Schwäbische Zeitung (Biberach)
Würdigung eines großen Menschen und Politikers
100 Jahre nach der Unterzeichnung des Waffenstillstandsabkommens wird Matthias Erzberger geehrt
BIBERACH - Mehr als 500 Besucher sind der Einladung der Erzberger-Initiative ins Landratsamt gefolgt. Landrat Heiko Schmid eröffnete die Gedenkveranstaltung zu Ehren Matthias Erzbergers mit dem historisch zentralen Satz: „Heute auf den Tag genau vor 100 Jahren unterzeichnete Matthias Erzberger den Waffenstillstandsvertrag von Compiègne zur Beendigung des Ersten Weltkrieges.“
Schmid gab dann einen kurzen Einblick in die politische Persönlichkeit von Erzberger, der nach der Unterzeichnung zur Hassfigur rechter Propaganda wurde. Schmid: „Wir Heutigen würdigen Matthias Erzberger als einen Mann, der aus tiefem Pflichtgefühl heraus handelte und Verantwortung übernahm, als sich Generäle und Populisten wegduckten.“Er sprach über Erzbergers Wandel vom glühenden Patrioten, der 1914 den Krieg begrüßte, 1917 aber zur Erkenntnis kam, dass Deutschland einen „Verständigungsfrieden“brauche, auf die Kriegsgegner zugehen müsse. Schmid ging kurz auf Erzbergers Biografie ein, der am 20. September 1875 in Buttenhausen im Großen Lautertal geboren und 1903 als jüngster Abgeordneter für den Wahlkreis Biberach, Leutkirch, Waldsee, Wangen nach Berlin in den Reichstag gewählt wurde. Am 26. August 1921 in Bad Griesbach wurde er von rechtsextremen ehemaligen Marineoffizieren erschossen.

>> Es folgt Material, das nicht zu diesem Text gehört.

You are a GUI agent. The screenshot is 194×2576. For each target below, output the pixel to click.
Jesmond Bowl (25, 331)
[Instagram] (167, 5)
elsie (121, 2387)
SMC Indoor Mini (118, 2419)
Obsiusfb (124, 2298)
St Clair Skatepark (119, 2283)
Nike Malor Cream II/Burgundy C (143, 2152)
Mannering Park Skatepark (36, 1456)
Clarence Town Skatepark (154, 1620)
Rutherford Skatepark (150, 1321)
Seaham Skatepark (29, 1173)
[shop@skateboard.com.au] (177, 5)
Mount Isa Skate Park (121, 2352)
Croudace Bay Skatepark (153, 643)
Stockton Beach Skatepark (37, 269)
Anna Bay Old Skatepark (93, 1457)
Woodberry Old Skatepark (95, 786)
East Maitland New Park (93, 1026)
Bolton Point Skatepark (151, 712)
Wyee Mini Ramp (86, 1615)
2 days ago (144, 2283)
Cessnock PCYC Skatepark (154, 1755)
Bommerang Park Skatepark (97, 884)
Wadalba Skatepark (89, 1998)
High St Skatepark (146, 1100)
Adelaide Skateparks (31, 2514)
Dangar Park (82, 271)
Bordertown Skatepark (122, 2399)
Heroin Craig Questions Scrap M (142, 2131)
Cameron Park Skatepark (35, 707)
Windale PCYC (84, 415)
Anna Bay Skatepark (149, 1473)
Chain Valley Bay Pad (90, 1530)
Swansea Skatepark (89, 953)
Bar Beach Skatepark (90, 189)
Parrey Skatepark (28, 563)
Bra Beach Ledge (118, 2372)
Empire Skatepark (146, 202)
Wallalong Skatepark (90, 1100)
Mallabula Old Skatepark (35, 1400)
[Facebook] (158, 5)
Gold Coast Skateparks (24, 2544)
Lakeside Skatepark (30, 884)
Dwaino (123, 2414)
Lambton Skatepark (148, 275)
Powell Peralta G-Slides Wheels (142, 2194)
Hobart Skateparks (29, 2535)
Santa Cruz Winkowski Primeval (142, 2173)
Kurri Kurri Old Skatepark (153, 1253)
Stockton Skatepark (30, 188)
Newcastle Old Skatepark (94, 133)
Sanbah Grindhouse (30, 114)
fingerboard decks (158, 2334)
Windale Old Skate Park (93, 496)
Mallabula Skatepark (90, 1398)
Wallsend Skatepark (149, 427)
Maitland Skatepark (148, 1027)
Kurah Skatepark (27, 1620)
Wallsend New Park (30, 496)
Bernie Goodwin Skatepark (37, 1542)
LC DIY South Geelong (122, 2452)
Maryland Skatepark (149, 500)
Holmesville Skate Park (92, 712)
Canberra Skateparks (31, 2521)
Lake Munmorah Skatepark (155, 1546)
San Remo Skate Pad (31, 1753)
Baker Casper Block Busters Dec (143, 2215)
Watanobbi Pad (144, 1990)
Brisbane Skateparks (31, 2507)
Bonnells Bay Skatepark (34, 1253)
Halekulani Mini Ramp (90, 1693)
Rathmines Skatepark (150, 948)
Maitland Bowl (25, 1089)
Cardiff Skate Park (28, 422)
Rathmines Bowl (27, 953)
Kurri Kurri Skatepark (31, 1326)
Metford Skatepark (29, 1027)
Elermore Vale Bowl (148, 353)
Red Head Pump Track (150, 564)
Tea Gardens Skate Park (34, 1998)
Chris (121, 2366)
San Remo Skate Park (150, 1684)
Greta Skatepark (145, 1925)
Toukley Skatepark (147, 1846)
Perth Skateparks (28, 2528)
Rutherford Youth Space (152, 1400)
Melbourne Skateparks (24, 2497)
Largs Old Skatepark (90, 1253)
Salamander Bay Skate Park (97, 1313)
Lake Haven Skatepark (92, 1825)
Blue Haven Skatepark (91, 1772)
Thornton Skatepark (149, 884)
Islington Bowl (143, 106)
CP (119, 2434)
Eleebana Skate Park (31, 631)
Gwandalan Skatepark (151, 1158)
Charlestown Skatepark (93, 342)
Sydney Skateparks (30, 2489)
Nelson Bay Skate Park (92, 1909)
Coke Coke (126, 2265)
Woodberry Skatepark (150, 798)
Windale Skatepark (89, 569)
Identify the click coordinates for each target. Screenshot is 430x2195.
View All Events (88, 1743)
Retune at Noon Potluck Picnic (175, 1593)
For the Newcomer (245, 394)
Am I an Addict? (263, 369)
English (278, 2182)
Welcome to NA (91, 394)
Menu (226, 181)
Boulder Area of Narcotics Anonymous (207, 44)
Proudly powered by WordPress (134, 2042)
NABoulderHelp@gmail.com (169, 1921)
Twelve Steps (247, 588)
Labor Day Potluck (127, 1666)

„Umfangreichstes Reformwerk“
Moderator Alfons Siegel, Leiter der Biberacher Erzberger-Initiative, sprach über die beträchtlichen politischen Verdienste des Zentrumspolitikers und Finanzministers. Die „Erzbergersche Finanzreform“von 1919/ 1920 mit 16 Finanz- und Steuergesetzen gilt als das umfangreichste Reformwerk der deutschen Steuer- und Finanzgeschichte. Kulturdezernent Jörg Riedlbauer forderte, Haltung zu bewahren gegenüber sinnlosen Taten, Toleranz zu üben, Leben zu bewahren. Und weiter: „Geschichte muss sichtbar erfahrbar und für die junge Generation begreifbar gemacht werden. In Biberach gibt es eine Matthias-Erzberger-Schule, und die Stadt vergibt seit einigen Jahren einen MatthiasErzberger-Preis an die vier besten Abiturienten.“
Der Bundestagsabgeordnete Josef Rief (CDU) sprach von der „Urkatastrophe“des Jahrhunderts, schilderte die Abläufe von vor 100 Jahren. Rief weiter: Das Bundestagsgebäude „Unter den Linden 71“(früher Ministerium für Volksbildung der DDR) wurde 2017 in „Matthias-Erzberger-Gebäude“umbenannt. Er ging auf die Historie ein, wie ihn General Ludendorff gleichsam zur Unterschrift zwang, späterer Miterfinder der „Dolchstoßlegende“.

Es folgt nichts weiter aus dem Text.